Shortages of long-acting methylphenidate medications are expected to continue until the end of December, including Concerta and Teva-XR modified-release tablets and Ritalin LA and Rubifen LA capsules.

Ritalin 10mg immediate-release tablet shortages are expected to begin in July but Artige 10mg immediate-release tablets are still available, according to an alert from the TGA.

The regulator has approved overseas-registered substitute capsules in multiple strengths until the end of January 2026. However, these are not PBS-subsidised and TGA advice does not indicate price or availability.

To address the issue, the regulator convened a Medicine Shortage Action Group (MSAG), with input from nearly a dozen groups including the RACGP, AMA, ADHD Foundation and the Pharmaceutical Society of Australia.

The methylphenidate MSAG is advising prescribers to consider ongoing shortages of these products and be aware of the availability of other ADHD medicines. These can be found on the section 19A approvals database and currently include alternatives from Switzerland, Sweden, Denmark and the US.

If possible, switching within the same stimulant class is preferred. There is no established dose equivalence between methylphenidate and amphetamine-based stimulants and cross-class switching requires new titration.

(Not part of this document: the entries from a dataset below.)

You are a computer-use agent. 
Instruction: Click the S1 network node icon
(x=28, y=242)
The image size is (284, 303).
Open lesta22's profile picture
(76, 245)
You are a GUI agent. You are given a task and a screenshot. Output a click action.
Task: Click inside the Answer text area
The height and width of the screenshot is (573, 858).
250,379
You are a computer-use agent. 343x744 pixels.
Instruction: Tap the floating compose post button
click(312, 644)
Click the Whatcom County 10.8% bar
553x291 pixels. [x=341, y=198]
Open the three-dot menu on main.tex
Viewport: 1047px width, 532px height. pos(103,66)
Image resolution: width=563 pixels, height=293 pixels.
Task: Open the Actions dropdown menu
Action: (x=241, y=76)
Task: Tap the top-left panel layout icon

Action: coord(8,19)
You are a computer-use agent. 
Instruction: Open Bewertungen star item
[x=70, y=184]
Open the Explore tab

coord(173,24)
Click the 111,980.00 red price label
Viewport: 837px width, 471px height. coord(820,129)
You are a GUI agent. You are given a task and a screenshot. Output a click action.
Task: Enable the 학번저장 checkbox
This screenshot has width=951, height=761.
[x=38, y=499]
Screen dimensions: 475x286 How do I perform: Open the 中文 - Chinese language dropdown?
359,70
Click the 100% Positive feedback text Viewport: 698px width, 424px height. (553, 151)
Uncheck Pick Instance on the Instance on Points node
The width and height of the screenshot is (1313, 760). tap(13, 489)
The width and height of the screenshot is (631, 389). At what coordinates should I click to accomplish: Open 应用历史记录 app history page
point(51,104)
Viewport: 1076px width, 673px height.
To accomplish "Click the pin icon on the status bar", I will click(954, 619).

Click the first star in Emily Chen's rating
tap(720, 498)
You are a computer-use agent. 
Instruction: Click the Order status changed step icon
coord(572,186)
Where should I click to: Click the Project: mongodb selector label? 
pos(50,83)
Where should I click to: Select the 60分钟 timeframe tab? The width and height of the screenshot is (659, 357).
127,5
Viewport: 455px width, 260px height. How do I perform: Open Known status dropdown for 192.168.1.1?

Following medication change, it advises monitoring patients carefully and documenting changes in symptom response, appetite, sleep, mood and cardiovascular health. Patients should be warned that people experience different responses and side effect profiles from different formulations, particularly around sleep and appetite, according to the advice.

Prescribers should record rationale, informed consent, treatment plans and monitoring outcomes for all adjustments. Initial frequent reviews are recommended following a substitution to ensure effectiveness and tolerability.

These shortages are affecting multiple countries and are reported to be due to manufacturing issues and increased demand.

The TGA warns that pharmacists, patients and carers may contact prescribers to authorise use of alternative strengths or formulations of methylphenidate substitute medicines.

“We acknowledge the difficulties involved in the prescribing of controlled medicines and the extra administrative workload these shortages cause. We understand that knowing about shortages early enables you to review and change prescriptions and treatment for patients if needed,” the TGA said.

Dexamfetamine IR and lisdexamfetamine are currently still available.

Clinical resources are available which cover switching from long acting to short acting methylphenidate, cross-class switching to amphetamine-based stimulants, dosage transitions and more.  

The dose equivalence tables are only relevant to within-class switching but are an easy reference guide which break down exactly how to prescribe short-acting products to substitute long-acting brands and doses.